The gold market is quickly approaching previous support at the $1800 level after seeing prices recently trade below the $1700 area. A move back above $1800 on a closing basis would almost certainly encourage the bulls and add to buying interest. The bears, on the other hand, will look to keep prices below the $1800 level and to push prices back below the August lows under $1700 per ounce. The bears still have control on the daily chart, although recent bullish momentum may tilt the scales today or in the coming days if market strength persists.

Flash Crash

After an overnight flash crash of sorts, the gold and silver markets are trying to stabilize in early Monday trade. Following Friday’s large slump, both gold and silver opened Sunday evening sharply lower, with gold falling nearly $100 per ounce and silver declining by over $1.30 per ounce. The metals have been recovering ground since, however, and are now down $36 and $.98 per ounce in early morning trade.

 

The metals are likely still feeling the effects of Friday’s stronger than expected jobs data which showed much larger jobs growth than anticipated. The jobs figures pushed stocks to or near record highs while also sending a sell signal in treasuries that pushed yields higher. The jobs growth may be fueling speculation that the Federal Reserve may end up putting a halt to its securities buying and ultra-low rate policies sooner than hoped. This has the bears taking control of gold and silver as the bulls appear to be ignoring the potential inflationary effects of an economic rebound which has already seen the prices of goods and services on the rise.

 

Although the bears certainly have reasons to be sellers, the overnight flash crash could be due largely to lower summer trading volumes. With many market participants on final vacations, any activity by large market players has the potential to move markets sharply and rapidly as was seen Sunday evening.

 

Against the backdrop of an improving economy and stronger jobs data, the ongoing viral pandemic could also play a major role in the Fed’s plans.

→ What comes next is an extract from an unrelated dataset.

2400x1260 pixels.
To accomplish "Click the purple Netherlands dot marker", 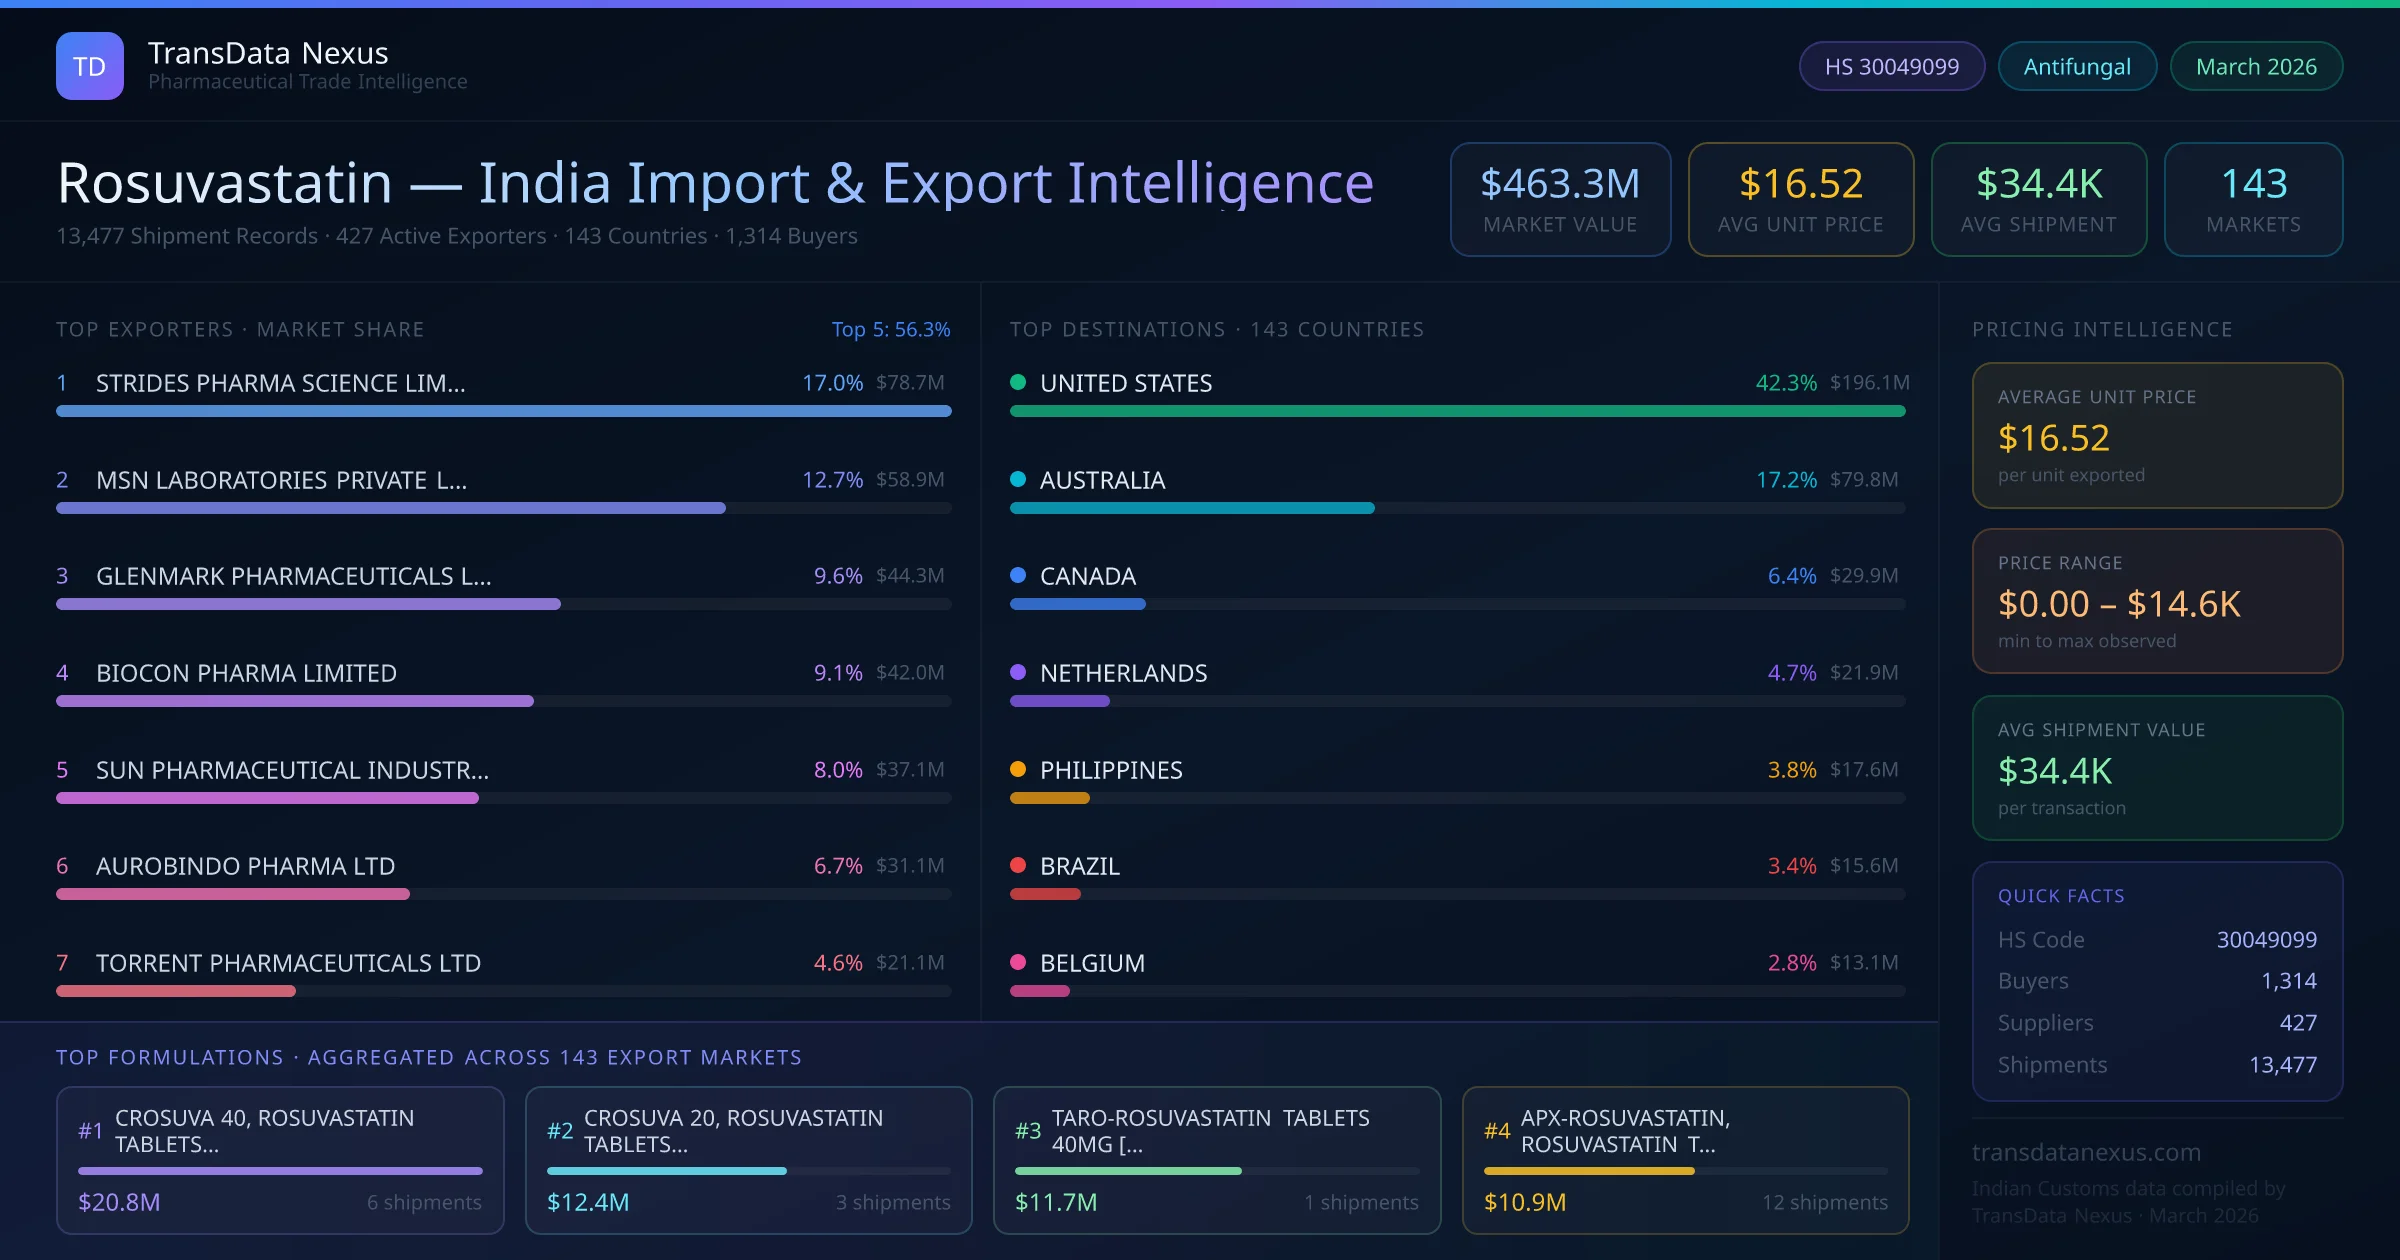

The rapidly spreading Delta variant is having a major impact on China and other parts of Asia and could put the brakes on any Fed plans to begin tapering if it is not contained in short order. Providing a bit of comfort to markets, however, is the massive infrastructure spending plan that appears ready to be passed into law.

 

Also working against gold are a stronger dollar and weaker crude oil today. The dollar hit a two-week high overnight and could weigh on gold sentiment. The crude oil market is being beaten down by virus worries and is now trading for just over $65 per barrel. Any additional weakness in crude could drag other commodities down with it and could also lead to further selling in gold.

 

With a light economic calendar Monday, investors will spend the week looking for clues as to what the Fed may or may not do next. Economic data that misses expectations may be bullish for gold as it could give the Fed reason to hold pat. Any data that comes out better than expected has the potential to move markets, however, as it could fuel further worries about the Fed pulling in the ropes sooner rather than later.

 

With the market now firmly below previous support in the $1800 area, the bears are likely to target the overnight lows around $1676 and then push towards the $1600 level. The bulls, on the other hand, will look to take prices back above that previous support at $1800 with resistance in the $1840-$1850 area being the next target.